Why only jQuery, anyway?

What if browsers shipped with a repository instead of a cache? Download once, stay forever.

There are checksums available for resources now. As of last few months. Also things like jQuery are available from multiple CDN, and they are used by many of the top websites and html frameworks. So you probably already have it in cache.

Penalize any historically slow loading (for some arbitrary cut-off value, say 600 ms) site client side with an additional 10 seconds of waiting before any request is sent. This way users will hit the back button well before any data is sent to the server and the site operators will see traffic plummet.

If any browser vendor implemented my proposal, their users would switch to another browser. If it was an addon, only a handful of people would use it so there would be no impact. If it was done on the network level of a corporate business, users would complain. Still, one can dream :)

This whole thread is really interesting but I think it misses a key point: developing countries. The issue with these pages getting larger is that it creates two webs: one that work on the slower networks of less developed countries and another that works for the richer world.

It's often suggested that we'll solve poverty by providing education and given the internet provides a unique opportunity to learn then surely we benefit as a species by ensuring there isn't a rich web and a poor web? This risk is compounded by rich people being in a better position to create better learning opportunities.
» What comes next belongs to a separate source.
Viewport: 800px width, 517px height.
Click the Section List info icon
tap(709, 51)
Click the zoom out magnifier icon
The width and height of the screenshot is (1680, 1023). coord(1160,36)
Much like there's a drive toward being aware of the accessibility of your website (colour blind-check tools, facebooks image analysis for alt text tags, etc, etc) we should be thinking about delivery into slower networks in poorer countries.

I also like how Opera now allows you to benchmark websites with and without ads. I think other browsers should expand on that idea (benchmarking sites, and not just for ads).

Give some kind of reminder to both users and developers about how slow their sites are. Those with the slowest websites probably won't like it too much initially, but it's going to be better for all of us in the long term.


Google is already starting to base rankings on page speed, thats enough to get companies to spend money on page speed.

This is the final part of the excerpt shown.